A voter who wants to allow the “cultivation, processing, sale and/or distribution of medical cannabis in Lincoln County” will vote FOR. This is considered a “yes” vote.

A voter who does not want to allow the “cultivation, processing, sale and/or distribution of medical cannabis in Lincoln County” will vote AGAINST. This is considered a “no” vote.

Who pays for this

special election?

The taxpayers of Lincoln County will pay for this election, as a separate event. A special election is typically attached to a regular election. However, the time frame did not allow for the cannabis vote to wait until November for the General Election.

Once Bairfield’s office had certified at least 1,500 of the submitted petition’s 4,200-plus signatures had come from qualified electors of the county, he presented it to the Board of Supervisors at their regular July 5 meeting.

“That means we have to set a date for a special election after 45 days of the certification,” Bairfield told the Board. The supervisors voted to set the election for Tuesday, Aug. 30.

“It feels good,” said Timothy Gipson, a Lincoln County voter and member of the Stop the Opt group that collected the signatures for the petition. “We want people to get out and vote. One of the supervisors had said the people didn’t know what they were voting for. If people get out and vote again and this passes, it is showing the supervisors they do know what they were voting for.”

In the 2020 election, 9,184 registered voters in Lincoln County — 54.22 percent ¬— voted in support of a medical marijuana initiative.

New voters must register no later than Monday, Aug. 1, in order to be able to vote in the special election. Absentee voting in the Circuit Clerk’s office will begin Monday, July 18, during regular office hours. Absentee voters will also be able to cast ballots on two Saturdays — Aug. 20 and 27, from 8 a.m. until noon. Mail-out absentee voting will also begin Monday, July 18, for those age 65 and older, disabled, military or temporarily living outside the county (work-related or students).

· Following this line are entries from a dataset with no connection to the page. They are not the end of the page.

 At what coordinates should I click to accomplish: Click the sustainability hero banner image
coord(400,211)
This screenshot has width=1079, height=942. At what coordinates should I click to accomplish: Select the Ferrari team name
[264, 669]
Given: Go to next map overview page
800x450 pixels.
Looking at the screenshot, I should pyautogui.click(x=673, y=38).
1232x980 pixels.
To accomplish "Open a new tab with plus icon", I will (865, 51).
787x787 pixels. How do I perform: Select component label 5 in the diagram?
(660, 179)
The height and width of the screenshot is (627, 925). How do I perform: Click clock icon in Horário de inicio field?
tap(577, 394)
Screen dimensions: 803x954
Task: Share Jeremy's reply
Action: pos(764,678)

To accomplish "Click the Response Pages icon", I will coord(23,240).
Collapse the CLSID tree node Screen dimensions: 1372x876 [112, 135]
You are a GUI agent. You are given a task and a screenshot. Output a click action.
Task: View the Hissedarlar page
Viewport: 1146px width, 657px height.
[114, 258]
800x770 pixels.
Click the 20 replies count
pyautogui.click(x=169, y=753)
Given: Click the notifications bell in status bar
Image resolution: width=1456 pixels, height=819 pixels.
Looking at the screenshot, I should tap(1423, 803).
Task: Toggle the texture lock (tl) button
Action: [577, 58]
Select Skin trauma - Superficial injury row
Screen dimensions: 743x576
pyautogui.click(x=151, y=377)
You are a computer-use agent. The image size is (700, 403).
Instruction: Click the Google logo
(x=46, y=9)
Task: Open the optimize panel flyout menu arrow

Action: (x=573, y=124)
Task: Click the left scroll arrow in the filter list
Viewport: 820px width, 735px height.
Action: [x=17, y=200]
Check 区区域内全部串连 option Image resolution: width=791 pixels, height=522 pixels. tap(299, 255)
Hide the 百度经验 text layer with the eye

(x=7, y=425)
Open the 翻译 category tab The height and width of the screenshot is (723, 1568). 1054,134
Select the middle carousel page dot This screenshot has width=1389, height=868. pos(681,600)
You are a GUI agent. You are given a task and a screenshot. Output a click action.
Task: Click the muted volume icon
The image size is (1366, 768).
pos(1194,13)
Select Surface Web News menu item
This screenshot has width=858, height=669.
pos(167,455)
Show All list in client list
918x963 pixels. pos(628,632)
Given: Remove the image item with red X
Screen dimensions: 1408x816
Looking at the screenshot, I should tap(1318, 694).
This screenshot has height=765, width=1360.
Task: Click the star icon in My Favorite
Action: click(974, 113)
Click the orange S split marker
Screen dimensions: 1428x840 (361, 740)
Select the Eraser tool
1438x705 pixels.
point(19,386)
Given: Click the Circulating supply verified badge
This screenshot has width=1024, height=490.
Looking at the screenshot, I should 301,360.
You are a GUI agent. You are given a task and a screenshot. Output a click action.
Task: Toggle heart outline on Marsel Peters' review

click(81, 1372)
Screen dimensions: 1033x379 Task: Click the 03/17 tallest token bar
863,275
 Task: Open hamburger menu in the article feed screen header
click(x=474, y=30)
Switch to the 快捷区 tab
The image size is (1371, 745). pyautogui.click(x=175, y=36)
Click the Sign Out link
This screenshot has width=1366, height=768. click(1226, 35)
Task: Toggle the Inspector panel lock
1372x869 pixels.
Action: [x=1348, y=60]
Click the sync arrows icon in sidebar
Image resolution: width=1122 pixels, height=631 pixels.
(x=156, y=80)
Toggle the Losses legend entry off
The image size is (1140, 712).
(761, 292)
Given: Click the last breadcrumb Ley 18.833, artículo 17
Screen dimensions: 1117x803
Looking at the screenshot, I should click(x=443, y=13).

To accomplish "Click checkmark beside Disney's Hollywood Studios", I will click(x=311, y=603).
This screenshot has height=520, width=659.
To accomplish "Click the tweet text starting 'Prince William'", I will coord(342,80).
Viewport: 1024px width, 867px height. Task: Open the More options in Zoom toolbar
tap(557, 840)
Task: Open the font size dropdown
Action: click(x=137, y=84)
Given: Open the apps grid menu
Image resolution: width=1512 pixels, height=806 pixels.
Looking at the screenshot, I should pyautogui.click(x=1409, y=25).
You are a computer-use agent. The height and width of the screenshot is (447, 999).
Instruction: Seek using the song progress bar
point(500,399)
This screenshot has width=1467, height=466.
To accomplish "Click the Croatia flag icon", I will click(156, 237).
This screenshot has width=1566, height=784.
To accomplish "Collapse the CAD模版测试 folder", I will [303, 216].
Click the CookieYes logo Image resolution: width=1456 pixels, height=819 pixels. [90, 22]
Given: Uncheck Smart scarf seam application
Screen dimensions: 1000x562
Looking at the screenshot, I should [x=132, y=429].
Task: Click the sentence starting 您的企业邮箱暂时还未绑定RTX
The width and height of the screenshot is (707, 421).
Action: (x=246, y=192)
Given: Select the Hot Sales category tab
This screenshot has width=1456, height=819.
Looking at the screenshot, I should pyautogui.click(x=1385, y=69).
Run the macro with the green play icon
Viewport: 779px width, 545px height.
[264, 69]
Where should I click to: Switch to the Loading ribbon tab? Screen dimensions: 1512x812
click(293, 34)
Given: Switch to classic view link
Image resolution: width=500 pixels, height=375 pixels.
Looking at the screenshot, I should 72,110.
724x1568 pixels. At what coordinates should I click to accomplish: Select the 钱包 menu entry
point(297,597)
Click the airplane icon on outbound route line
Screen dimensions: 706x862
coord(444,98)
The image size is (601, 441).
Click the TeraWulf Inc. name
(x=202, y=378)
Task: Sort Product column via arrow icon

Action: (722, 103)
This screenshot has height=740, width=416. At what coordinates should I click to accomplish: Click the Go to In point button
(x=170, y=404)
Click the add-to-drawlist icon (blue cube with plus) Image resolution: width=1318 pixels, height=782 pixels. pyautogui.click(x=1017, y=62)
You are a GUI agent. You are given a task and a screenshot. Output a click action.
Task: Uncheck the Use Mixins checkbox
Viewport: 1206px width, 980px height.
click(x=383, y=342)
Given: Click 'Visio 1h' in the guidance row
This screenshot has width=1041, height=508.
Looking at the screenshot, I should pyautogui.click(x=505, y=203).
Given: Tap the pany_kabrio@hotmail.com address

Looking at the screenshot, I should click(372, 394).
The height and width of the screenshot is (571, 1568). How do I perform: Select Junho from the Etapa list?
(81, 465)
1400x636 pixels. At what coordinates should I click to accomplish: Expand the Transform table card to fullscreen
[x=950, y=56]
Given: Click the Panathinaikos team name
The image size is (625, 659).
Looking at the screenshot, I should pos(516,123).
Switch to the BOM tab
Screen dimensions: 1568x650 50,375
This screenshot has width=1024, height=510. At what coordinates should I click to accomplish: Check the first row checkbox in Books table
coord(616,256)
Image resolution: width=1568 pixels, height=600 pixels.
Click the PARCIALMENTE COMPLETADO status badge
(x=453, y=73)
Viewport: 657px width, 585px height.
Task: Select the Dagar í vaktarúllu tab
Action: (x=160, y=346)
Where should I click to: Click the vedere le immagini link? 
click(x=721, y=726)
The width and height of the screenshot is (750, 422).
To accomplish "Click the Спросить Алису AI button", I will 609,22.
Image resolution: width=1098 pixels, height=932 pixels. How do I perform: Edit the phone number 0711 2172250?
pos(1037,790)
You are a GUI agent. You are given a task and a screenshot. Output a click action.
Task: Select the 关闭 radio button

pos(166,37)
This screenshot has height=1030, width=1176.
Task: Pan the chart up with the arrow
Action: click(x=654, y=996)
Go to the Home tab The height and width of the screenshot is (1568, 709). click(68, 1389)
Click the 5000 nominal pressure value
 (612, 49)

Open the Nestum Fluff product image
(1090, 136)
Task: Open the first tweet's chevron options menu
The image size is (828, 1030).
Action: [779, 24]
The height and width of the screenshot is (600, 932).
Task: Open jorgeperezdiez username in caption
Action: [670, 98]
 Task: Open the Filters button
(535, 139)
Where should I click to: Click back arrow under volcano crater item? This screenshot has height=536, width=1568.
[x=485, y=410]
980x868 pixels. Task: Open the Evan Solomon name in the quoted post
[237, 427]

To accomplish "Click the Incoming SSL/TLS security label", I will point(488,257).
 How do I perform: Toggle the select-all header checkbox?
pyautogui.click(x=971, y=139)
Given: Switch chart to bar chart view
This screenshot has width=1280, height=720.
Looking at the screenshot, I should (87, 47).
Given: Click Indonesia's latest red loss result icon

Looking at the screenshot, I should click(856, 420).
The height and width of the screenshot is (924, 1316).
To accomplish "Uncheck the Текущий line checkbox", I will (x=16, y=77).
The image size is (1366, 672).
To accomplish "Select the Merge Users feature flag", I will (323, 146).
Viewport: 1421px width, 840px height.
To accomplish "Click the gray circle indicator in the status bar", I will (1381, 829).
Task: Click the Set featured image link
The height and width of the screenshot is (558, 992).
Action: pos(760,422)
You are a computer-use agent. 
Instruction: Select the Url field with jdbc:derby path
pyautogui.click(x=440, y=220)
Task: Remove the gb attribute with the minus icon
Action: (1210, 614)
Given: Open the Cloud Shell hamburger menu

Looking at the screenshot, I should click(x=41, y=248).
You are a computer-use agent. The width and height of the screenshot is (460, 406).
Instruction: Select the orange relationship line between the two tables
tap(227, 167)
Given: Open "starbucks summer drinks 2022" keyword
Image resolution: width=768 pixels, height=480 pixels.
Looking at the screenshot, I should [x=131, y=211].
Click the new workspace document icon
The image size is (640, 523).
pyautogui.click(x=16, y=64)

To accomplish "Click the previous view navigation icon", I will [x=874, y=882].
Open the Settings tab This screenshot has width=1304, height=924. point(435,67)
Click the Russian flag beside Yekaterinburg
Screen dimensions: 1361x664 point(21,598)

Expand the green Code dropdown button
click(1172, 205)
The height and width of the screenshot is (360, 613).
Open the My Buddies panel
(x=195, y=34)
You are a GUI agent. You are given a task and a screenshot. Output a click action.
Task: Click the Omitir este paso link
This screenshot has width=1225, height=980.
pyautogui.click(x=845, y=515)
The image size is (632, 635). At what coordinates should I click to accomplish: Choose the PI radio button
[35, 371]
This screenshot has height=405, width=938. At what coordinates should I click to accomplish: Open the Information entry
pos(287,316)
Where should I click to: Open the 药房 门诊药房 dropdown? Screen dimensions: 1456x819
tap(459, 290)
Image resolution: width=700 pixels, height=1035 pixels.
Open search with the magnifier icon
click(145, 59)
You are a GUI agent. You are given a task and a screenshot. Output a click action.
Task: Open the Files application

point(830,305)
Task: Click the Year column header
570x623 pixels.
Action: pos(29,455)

To register to vote, visit the Circuit Clerk’s office or register at vote.org.

The business side

Medical marijuana products would fall under the state’s existing 7 percent sales tax. Supply stores are already on the rise in the country – and one will open up in an former 40,000-square-foot restaurant supply warehouse near Jackson.

Cultivators will be able to sell their crop to the highest bidder. They just have to ensure they follow federal and state laws, which include growing into a contained area and ensuring all documentation of their production is up to date. For communities that opt out, patients can go elsewhere to purchase and can legally bring their products back into their opted-out community.

Dispensaries will pay taxes as well as make a profit. The law said that medical cannabis products will include cannabis extracts and flowers; edible and topical cannabis products such as oils, tinctures, suppositories and ointments. Mississippi Today reported that “large cultivators with more than 100,000 square feet of growing space will have to pay a $60,000 application fee and $150,000 annual license fee. Dispensary business owners … will have to pay $15,000 to apply for a license to sell and an annual fee of $25,000, regardless of the businesses’ size.”

Other businesses that could pop up include high-end security and transportation services and waste disposal companies. Each one brings new tax dollars to the people of the county that oversees these entities.

Patients will be able to legally buy a little relief. When, on Feb. 2, Gov. Tate Reeves signed legislation legalizing medical cannabis, the new law promised that sufferers of certain disorders and diseases could treat their symptoms with “medical cannabis.” Those diseases include AIDS/HIV, ALS, Alzheimer’s disease, autism, cachexia or wasting syndrome, dementia, cancer, chronic pain, Crohn’s disease, hepatitis, Huntington’s disease, muscular dystrophy, Parkinson’s disease, post-traumatic stress disorder, sickle-cell anemia, seizures, severe or intractable nausea, severe and persistent muscle spasms, and ulcerative colitis.